Stored data entries
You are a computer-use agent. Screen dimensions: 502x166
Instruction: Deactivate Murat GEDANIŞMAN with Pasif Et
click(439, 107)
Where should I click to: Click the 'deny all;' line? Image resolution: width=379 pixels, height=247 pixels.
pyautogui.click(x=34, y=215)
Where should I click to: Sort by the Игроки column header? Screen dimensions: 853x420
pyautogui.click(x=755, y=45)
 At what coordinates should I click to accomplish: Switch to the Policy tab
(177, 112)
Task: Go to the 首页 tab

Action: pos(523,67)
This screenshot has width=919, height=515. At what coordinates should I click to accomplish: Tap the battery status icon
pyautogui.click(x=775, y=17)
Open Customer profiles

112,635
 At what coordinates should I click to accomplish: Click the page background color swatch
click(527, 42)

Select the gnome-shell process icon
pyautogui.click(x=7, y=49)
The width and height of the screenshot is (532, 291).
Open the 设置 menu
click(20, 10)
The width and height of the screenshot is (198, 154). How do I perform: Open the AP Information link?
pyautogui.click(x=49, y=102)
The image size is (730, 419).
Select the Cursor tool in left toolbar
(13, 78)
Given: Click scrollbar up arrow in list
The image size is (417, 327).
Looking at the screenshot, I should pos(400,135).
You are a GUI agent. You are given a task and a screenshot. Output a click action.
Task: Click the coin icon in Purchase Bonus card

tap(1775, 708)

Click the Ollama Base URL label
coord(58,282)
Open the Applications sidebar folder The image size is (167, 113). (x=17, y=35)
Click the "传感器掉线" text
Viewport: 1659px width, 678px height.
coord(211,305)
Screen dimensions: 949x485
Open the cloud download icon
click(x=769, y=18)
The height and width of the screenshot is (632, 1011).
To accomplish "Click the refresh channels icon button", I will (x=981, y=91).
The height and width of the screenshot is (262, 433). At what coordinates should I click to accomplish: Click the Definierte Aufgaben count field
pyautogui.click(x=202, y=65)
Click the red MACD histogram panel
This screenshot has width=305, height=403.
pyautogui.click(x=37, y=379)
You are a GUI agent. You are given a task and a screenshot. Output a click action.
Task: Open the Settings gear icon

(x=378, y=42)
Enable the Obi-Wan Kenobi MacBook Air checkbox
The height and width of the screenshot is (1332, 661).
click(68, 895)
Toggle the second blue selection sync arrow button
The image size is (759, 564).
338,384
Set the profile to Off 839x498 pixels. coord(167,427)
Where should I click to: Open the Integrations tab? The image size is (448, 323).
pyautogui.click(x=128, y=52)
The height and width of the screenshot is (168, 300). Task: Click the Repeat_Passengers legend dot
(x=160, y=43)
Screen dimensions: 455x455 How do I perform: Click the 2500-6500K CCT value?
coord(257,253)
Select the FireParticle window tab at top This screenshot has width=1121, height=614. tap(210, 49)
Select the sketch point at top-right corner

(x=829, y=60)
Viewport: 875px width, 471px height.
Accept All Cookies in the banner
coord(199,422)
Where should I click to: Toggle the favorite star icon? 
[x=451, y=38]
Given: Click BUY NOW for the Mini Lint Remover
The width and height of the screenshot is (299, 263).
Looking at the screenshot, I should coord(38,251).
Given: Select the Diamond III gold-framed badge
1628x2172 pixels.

■ Task brief: Pull every line containing "arrow" from the data.

■ Solution for this task:
Given: Click scrollbar up arrow in list
Toggle the second blue selection sync arrow button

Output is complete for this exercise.